Exercise aim ▸ Only one stretch of the material below is wanted: everything from the line containing "Choose the red-haired woman holding water orb" down to the line containing "Open Сервис: TEST_AK_001 breadcrumb", both ends included. Repeat it exactly and skip the pictures.

Provided material ▸

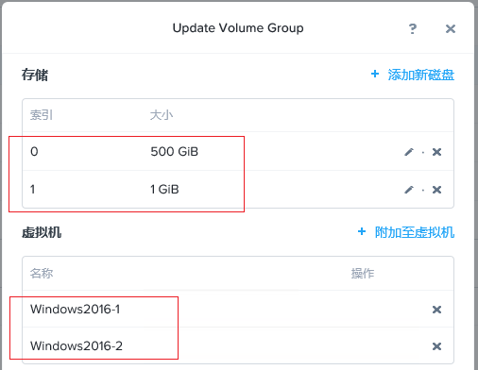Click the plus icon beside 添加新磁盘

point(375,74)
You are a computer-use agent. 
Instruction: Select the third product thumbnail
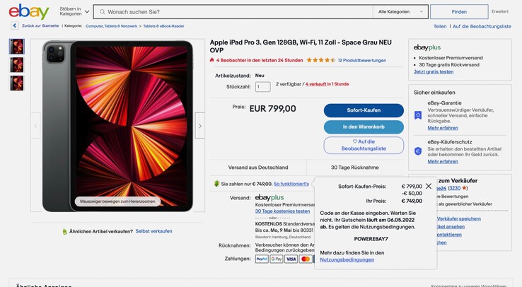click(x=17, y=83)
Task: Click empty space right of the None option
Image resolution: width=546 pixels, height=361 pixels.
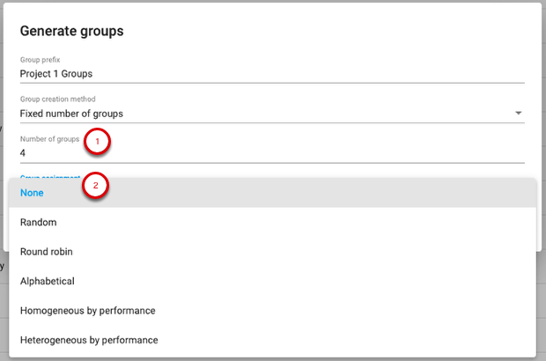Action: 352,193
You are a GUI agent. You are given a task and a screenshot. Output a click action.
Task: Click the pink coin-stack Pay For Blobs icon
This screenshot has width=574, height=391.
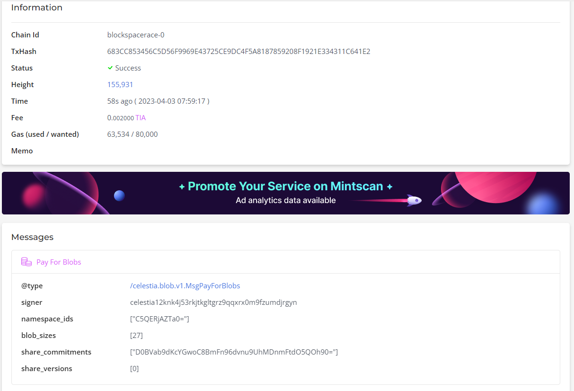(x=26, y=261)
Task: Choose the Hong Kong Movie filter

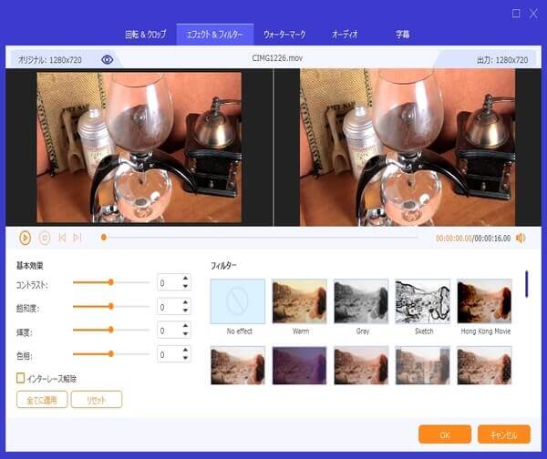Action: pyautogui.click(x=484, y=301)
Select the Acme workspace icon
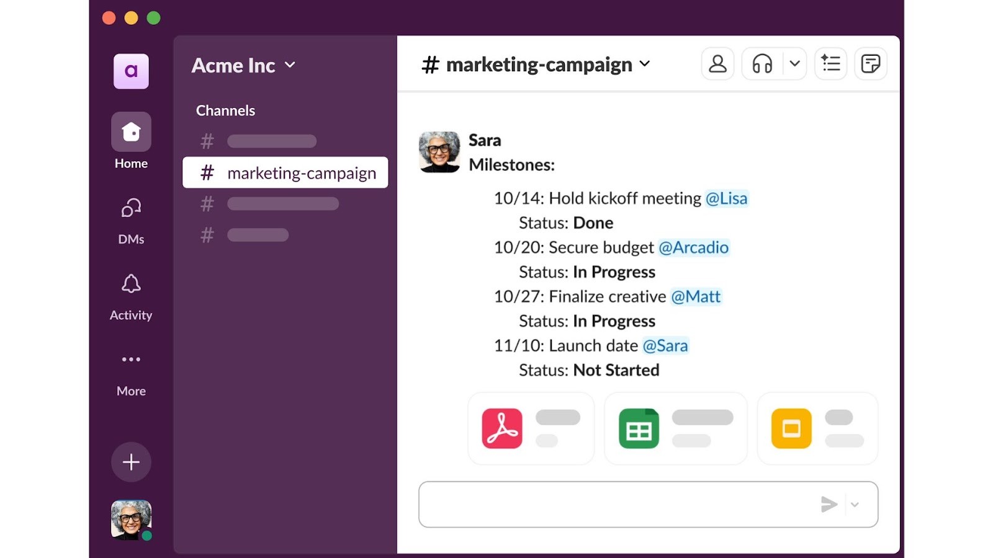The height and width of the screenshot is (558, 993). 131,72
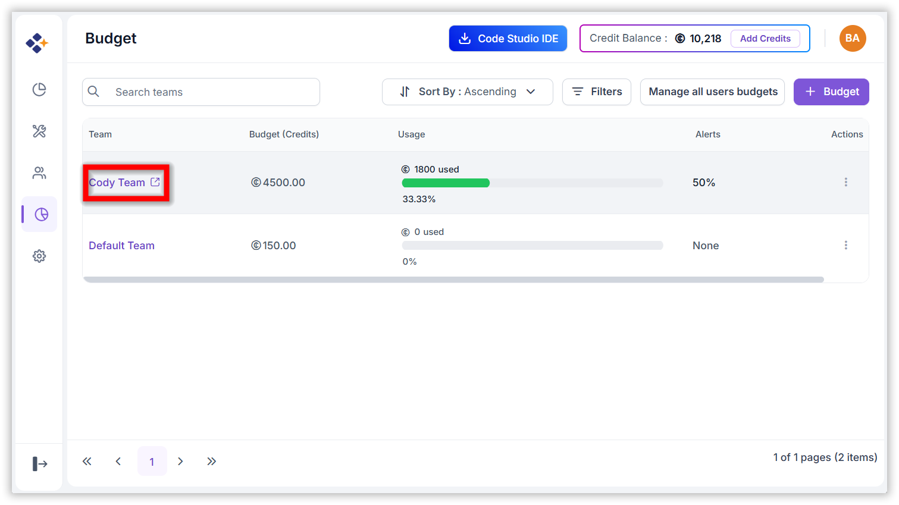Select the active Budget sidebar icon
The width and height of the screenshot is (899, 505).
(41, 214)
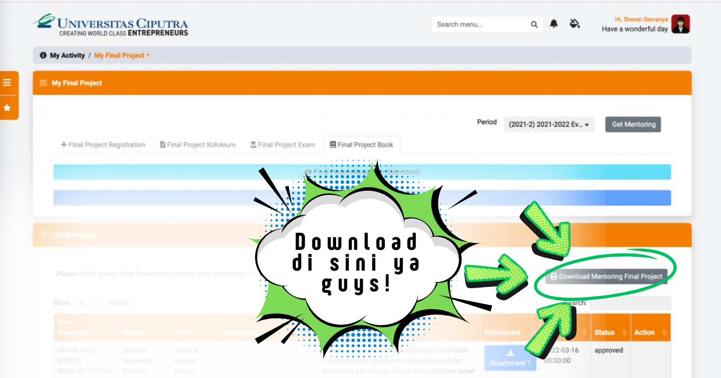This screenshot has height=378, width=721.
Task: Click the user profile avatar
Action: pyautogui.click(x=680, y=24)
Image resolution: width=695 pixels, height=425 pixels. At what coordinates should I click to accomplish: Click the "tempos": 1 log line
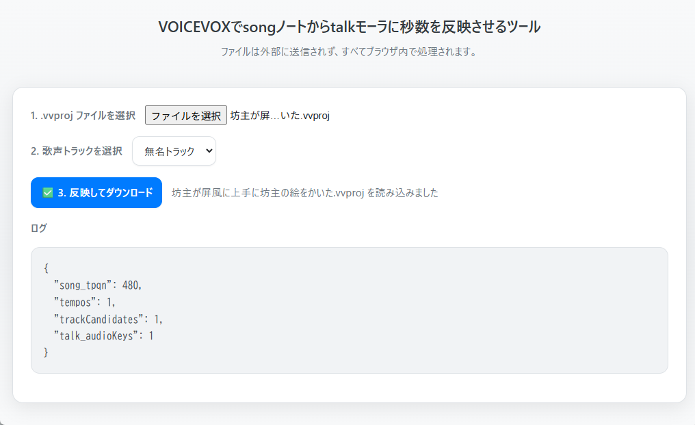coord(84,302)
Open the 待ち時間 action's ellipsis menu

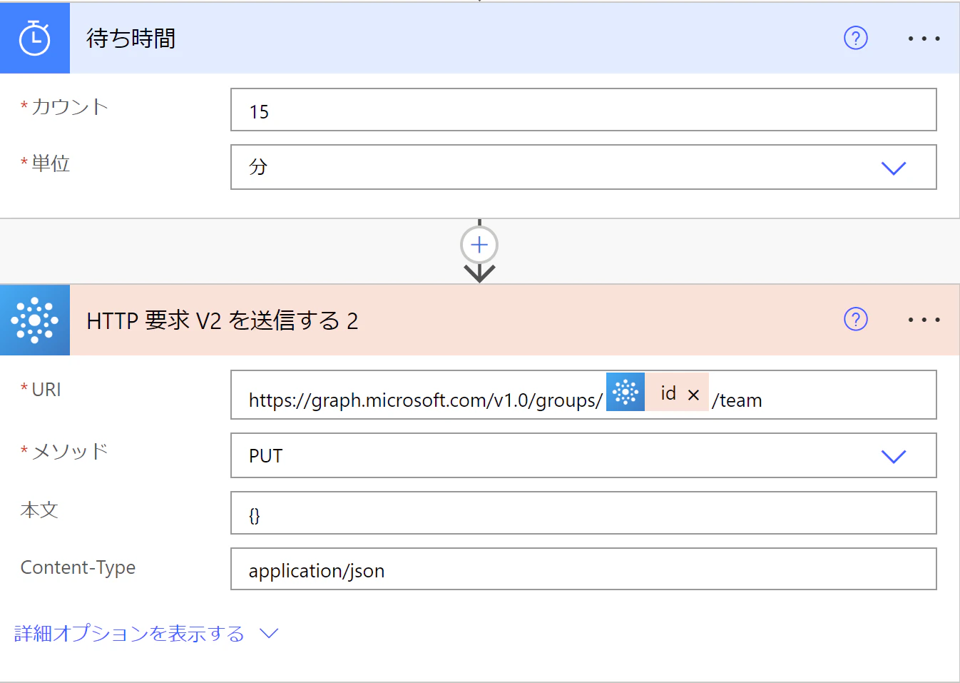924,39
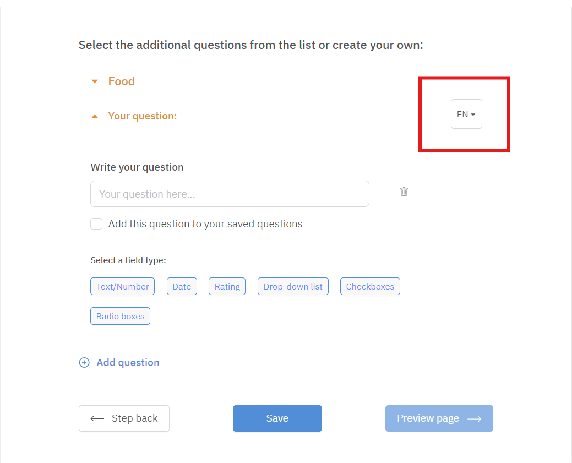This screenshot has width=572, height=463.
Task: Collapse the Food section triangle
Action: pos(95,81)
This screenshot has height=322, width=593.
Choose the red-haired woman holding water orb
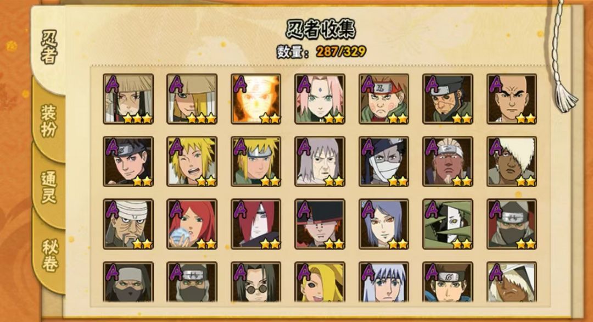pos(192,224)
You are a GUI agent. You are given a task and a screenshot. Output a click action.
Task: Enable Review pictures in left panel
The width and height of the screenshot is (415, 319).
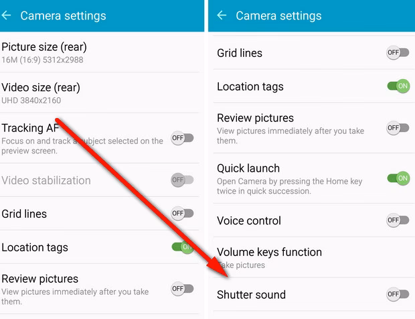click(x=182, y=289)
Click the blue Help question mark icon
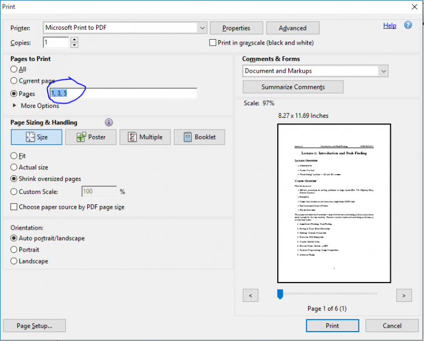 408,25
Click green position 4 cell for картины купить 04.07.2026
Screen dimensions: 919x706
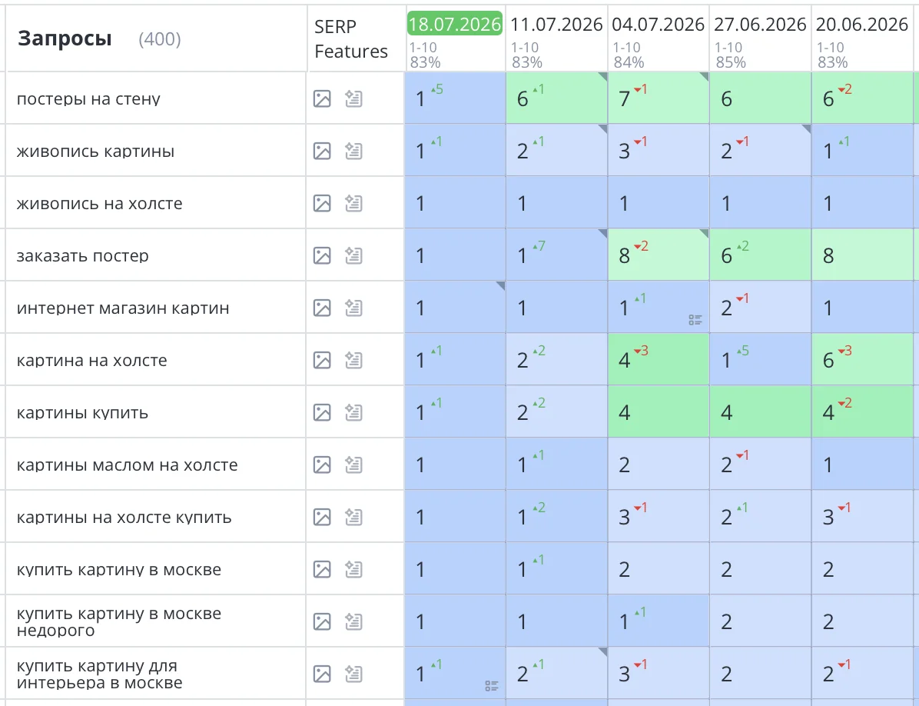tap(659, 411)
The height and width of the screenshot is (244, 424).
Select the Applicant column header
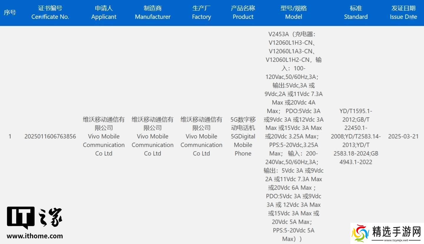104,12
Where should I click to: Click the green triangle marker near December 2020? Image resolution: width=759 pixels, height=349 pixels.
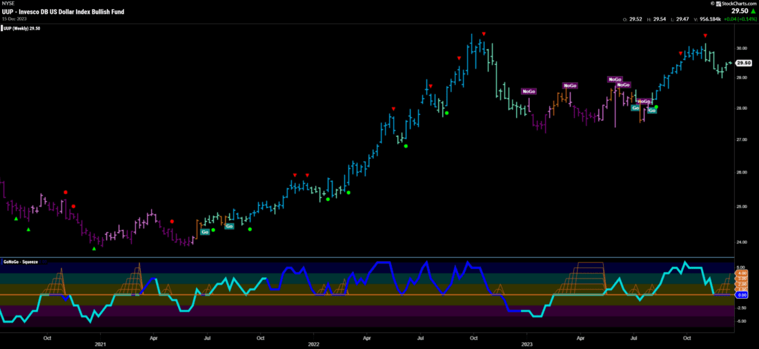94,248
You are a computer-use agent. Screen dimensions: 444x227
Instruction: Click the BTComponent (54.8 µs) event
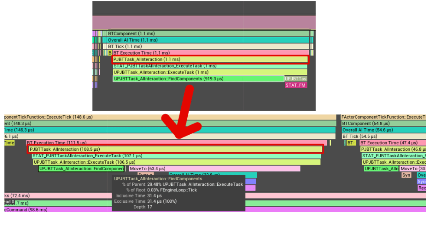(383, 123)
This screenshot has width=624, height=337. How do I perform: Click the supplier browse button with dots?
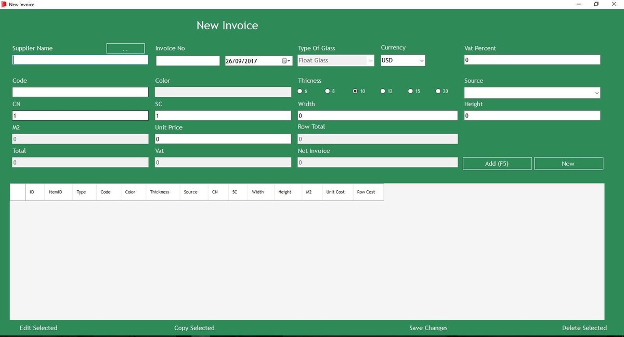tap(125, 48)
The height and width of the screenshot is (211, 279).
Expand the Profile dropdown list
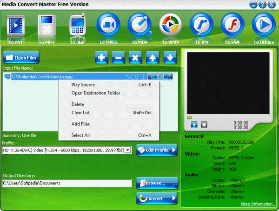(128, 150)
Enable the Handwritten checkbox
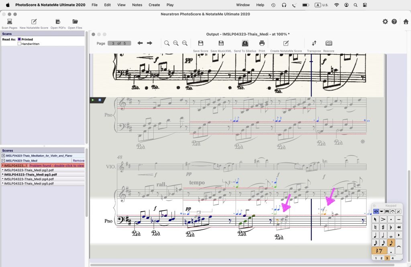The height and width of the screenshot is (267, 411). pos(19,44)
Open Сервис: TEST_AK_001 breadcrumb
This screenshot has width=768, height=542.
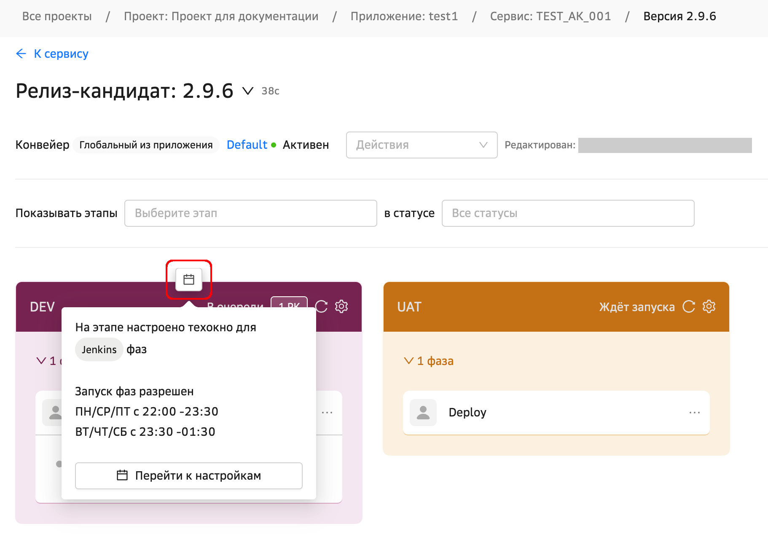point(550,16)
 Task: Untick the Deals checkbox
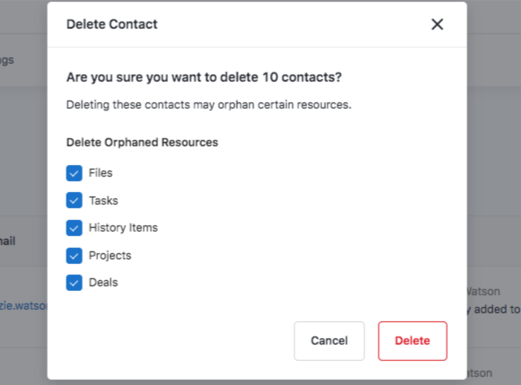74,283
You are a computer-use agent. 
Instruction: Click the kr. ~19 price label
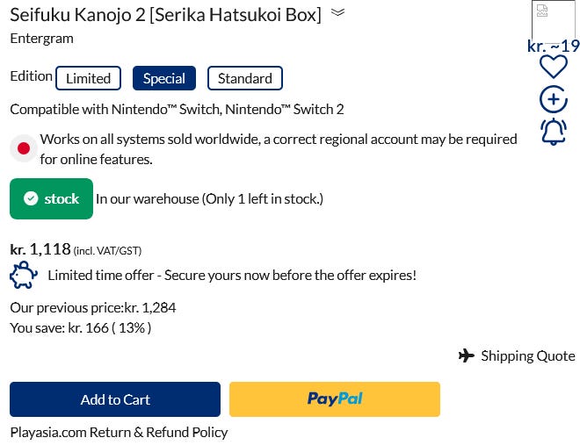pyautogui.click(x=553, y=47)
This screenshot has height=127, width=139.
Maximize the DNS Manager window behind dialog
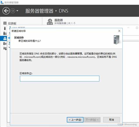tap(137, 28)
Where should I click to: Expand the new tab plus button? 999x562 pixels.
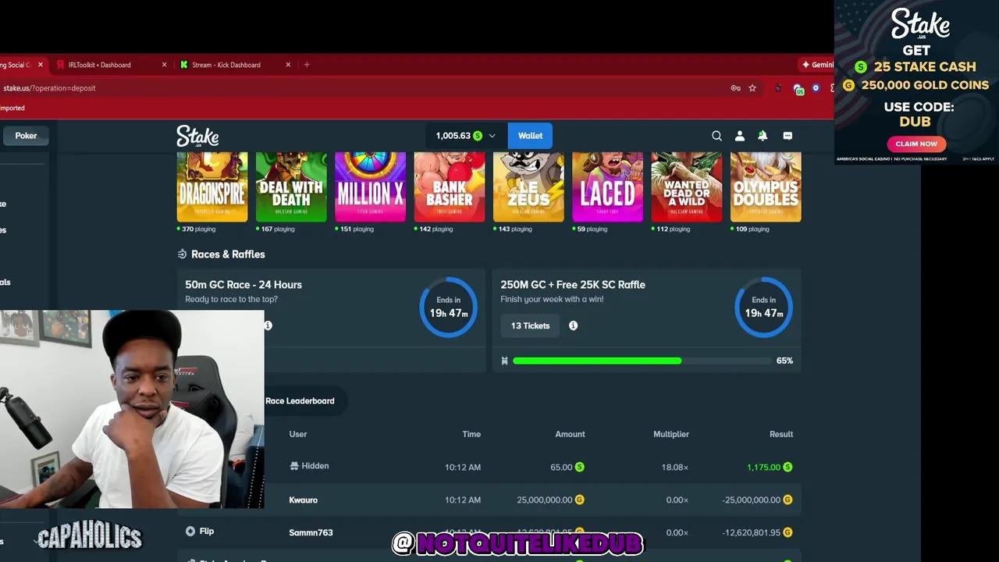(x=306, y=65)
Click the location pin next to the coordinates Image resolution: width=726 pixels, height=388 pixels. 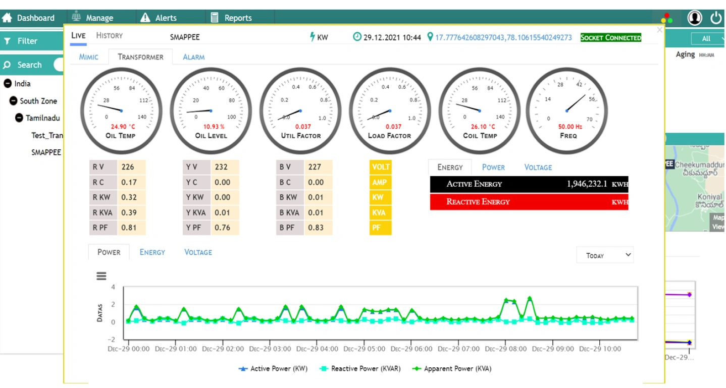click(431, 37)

Reply ▸
Choose the red-haired woman holding water orb
pos(192,224)
You are a GUI agent. You are given a task and a screenshot. Output a click action.
Task: Enable Review pictures in left panel
The width and height of the screenshot is (415, 319).
click(x=182, y=289)
Click the blue Help question mark icon
 408,25
Click green position 4 cell for картины купить 04.07.2026
Screen dimensions: 919x706
tap(659, 411)
The height and width of the screenshot is (244, 424).
Select the Applicant column header
104,12
Where should I click to: Click the green triangle marker near December 2020? Image resolution: width=759 pixels, height=349 pixels.
94,248
You are a computer-use agent. Screen dimensions: 444x227
Instruction: Click the BTComponent (54.8 µs) event
(383, 123)
This screenshot has width=624, height=337. How do I perform: Click the supplier browse button with dots?
tap(125, 48)
The height and width of the screenshot is (211, 279).
Expand the Profile dropdown list
(128, 150)
Enable the Handwritten checkbox
The height and width of the screenshot is (267, 411). pos(19,44)
Open Сервис: TEST_AK_001 breadcrumb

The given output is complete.